Loving Perspectives

I wasn’t angry at my ex when I left him. Bulls#%*!

Confession: I can get really pissed, really fast.

Second confession: I was not in touch with anger for a long time. I was a “That’s Ok” kind of girl.

I found my connection to anger in Al-Anon, and on the yoga mat, and from working with Henry on past traumas. I was still in that process apparently when I left my first husband and was not angry at him. A reading from my very psychic best friend, Melanie May, pointed to some potential feelings that I was not allowing to surface. She told me, “You’re mad… about 3 things.” Huh. Ok.

I referred myself to myself-the-art-therapist and got out the pastels. A volcano, I thought – a good anger symbol. I started out somewhat reserved but by the end there was lava and flames and carnage. My wusband was buried under the rubble. Words started to flow that I wrote all over the top of the drawing – expletives and How dare you’s and transgressions spelled out. Eventually I tore the whole thing into small shreds and threw it out, relieved.

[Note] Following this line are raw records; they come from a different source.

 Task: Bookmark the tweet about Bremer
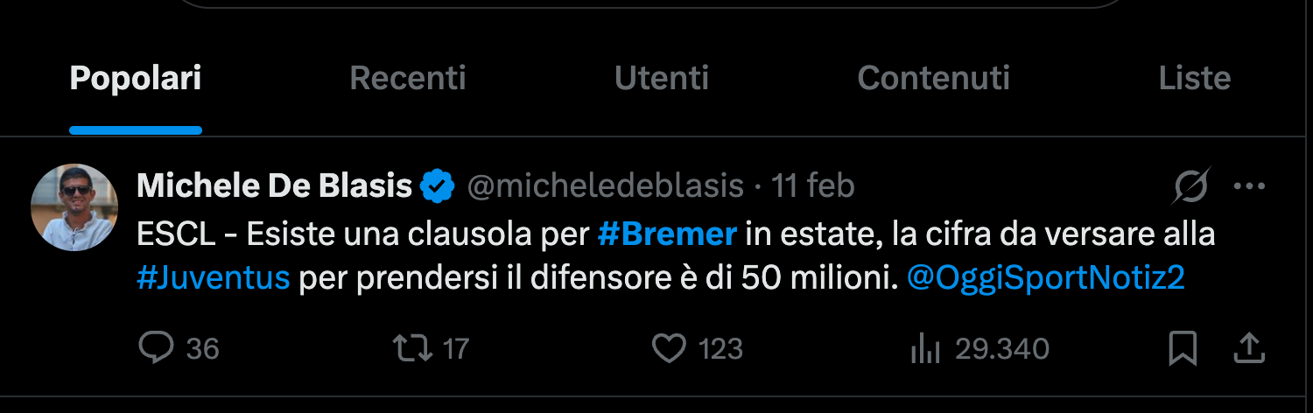pos(1183,349)
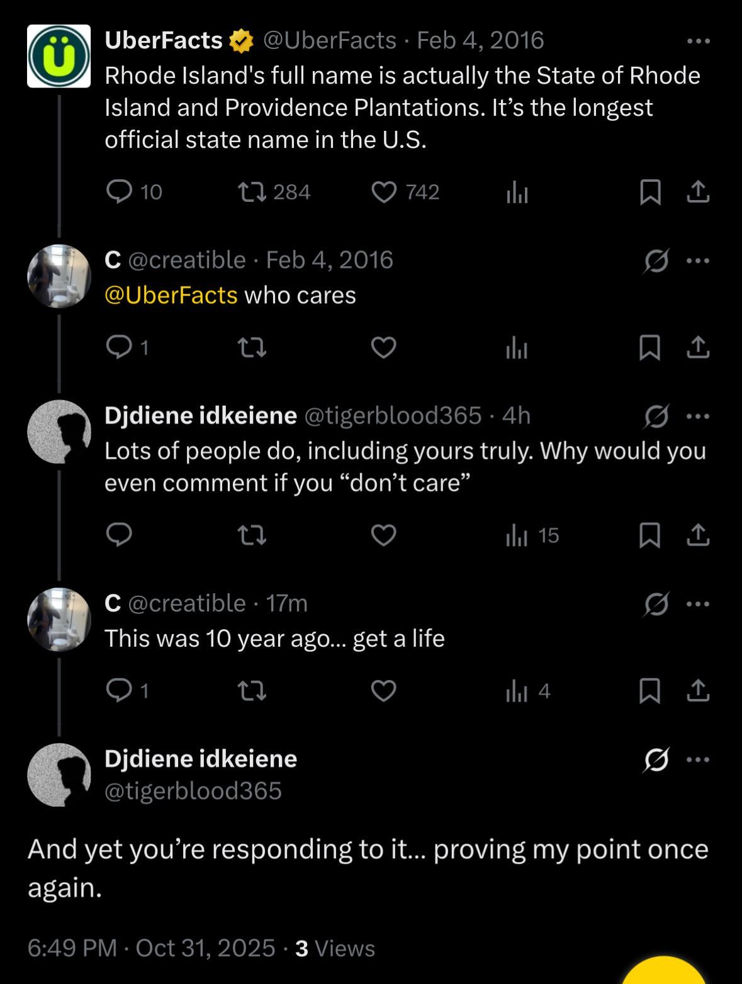Open more options on the main Djdiene tweet
This screenshot has width=742, height=984.
(x=698, y=760)
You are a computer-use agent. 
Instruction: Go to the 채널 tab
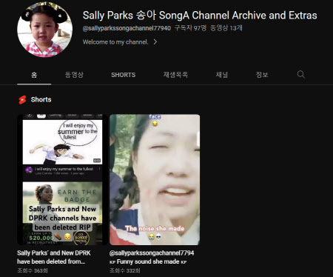[x=222, y=75]
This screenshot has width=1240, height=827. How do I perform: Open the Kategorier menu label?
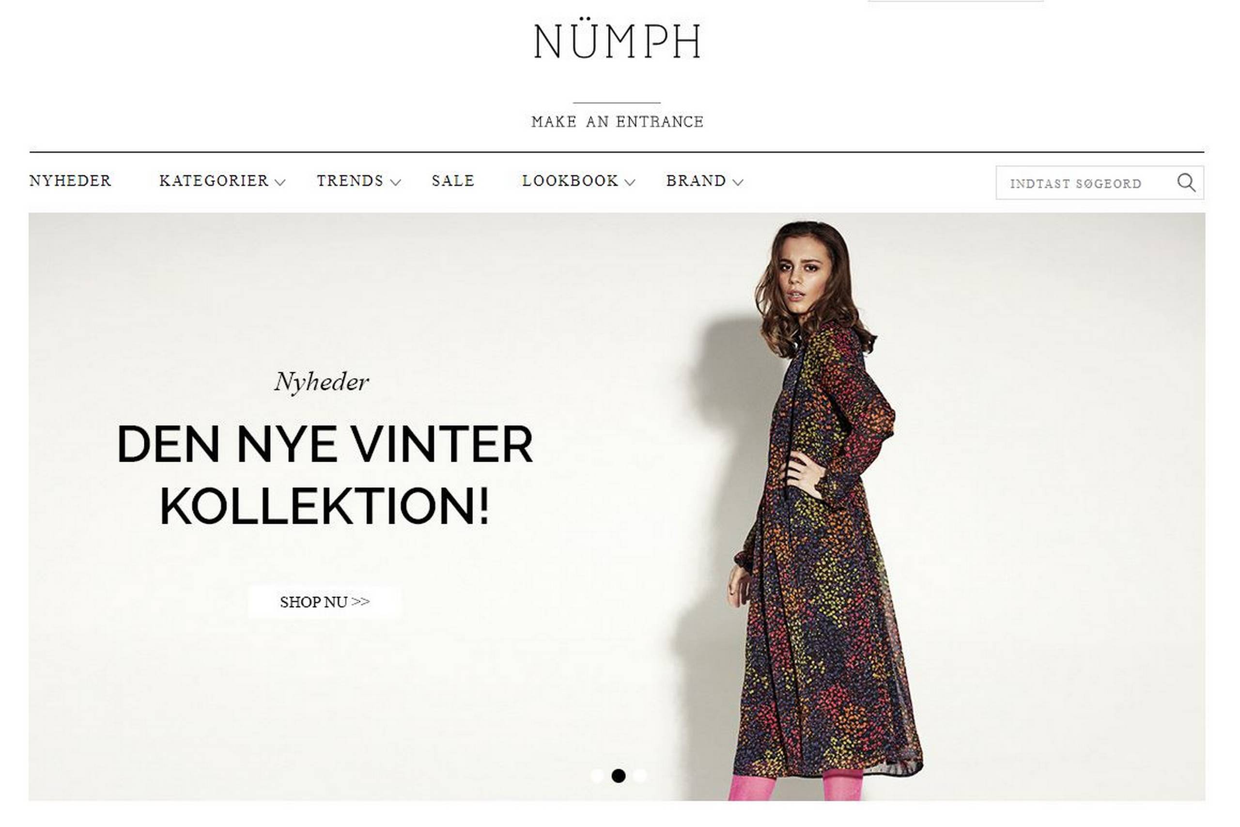click(214, 181)
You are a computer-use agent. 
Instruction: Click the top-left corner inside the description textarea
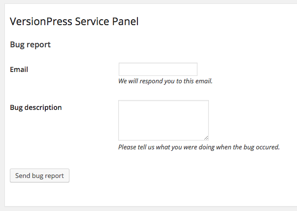(x=121, y=103)
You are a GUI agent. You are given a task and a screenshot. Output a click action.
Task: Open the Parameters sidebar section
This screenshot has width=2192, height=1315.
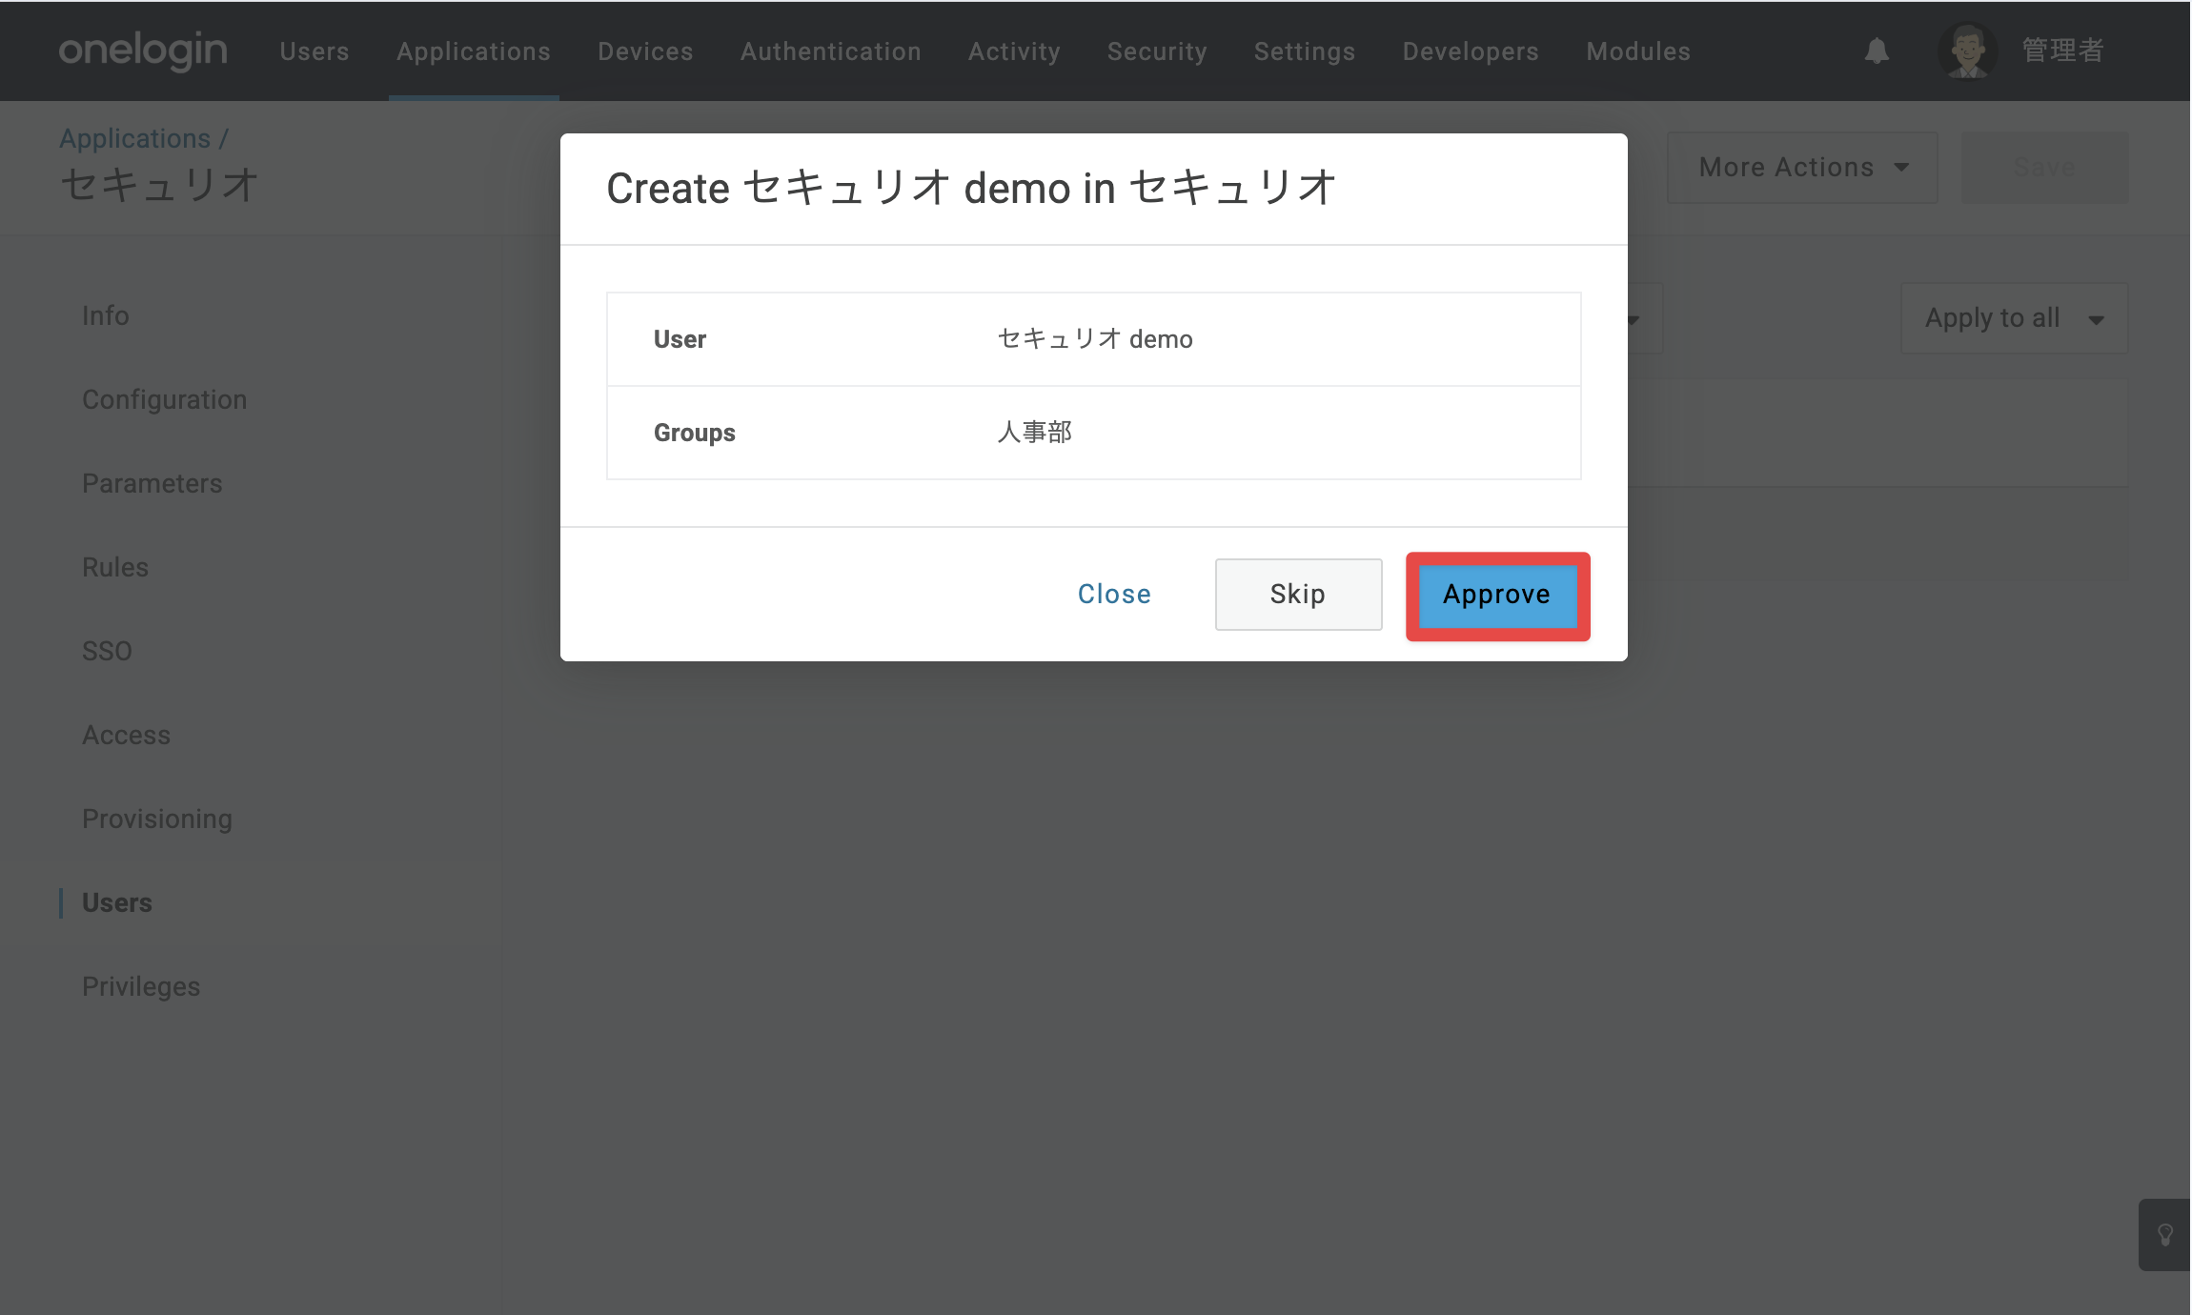(x=152, y=484)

So, yes, now I get mad. Maybe it’s my dosha (Pitta) or my sign (Taurus), but regardless, it’s part of my personality and my work. It reminds me to look at my thoughts and judgments about what is happening. It requires me to consider taking action at times. It shows me that allowing feelings lets them move and change and keeps me in the flow of my life.

If you’re stuck in a feeling, or a feeling is stuck in you, that’s where you will be… Stuck.

rise

We each have a go-to out of balance state. Do you know yours? Is it angry (or irritated – same thing)? Depressed or sad? Worried/anxious? I tell my students to watch themselves on the yoga mat. How they react to a long hold of a challenging pose is that go-to reaction. It’s that feeling that wants to point you back to your true self.

Do you allow it and listen to it? Try. It wants you to look at your thought patterns and take responsibility for judgements that are disturbing your serenity again and again. You can let them go. You can laugh at them. You may want to work through them and their origins with a therapist or coach… or me.

So, ironically, “That’s Ok” that I get pissed… it’s a way back to Peace.